* **Task**
Please give again, exactly, every line of the material from the one containing "Click the Create Target breadcrumb link" to the end, including both of those lines.

* **Records for the exercise**
^^^^^^^^
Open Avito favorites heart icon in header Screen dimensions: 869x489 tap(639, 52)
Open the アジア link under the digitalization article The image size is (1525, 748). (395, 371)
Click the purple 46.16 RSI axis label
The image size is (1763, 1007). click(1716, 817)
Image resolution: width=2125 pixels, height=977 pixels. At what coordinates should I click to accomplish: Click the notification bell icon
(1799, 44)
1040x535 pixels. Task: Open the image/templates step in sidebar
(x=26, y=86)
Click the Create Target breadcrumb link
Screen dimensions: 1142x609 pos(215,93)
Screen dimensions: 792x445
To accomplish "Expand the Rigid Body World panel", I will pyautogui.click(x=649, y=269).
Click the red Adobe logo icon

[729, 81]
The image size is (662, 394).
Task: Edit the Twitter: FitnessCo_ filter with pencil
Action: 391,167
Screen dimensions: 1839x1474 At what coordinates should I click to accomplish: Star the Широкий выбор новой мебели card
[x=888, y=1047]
^^^^^^^^
* **Problem solution**
Click the Create Target breadcrumb link
Screen dimensions: 1142x609 pos(215,93)
Screen dimensions: 792x445
To accomplish "Expand the Rigid Body World panel", I will pyautogui.click(x=649, y=269).
Click the red Adobe logo icon

[729, 81]
The image size is (662, 394).
Task: Edit the Twitter: FitnessCo_ filter with pencil
Action: 391,167
Screen dimensions: 1839x1474 At what coordinates should I click to accomplish: Star the Широкий выбор новой мебели card
[x=888, y=1047]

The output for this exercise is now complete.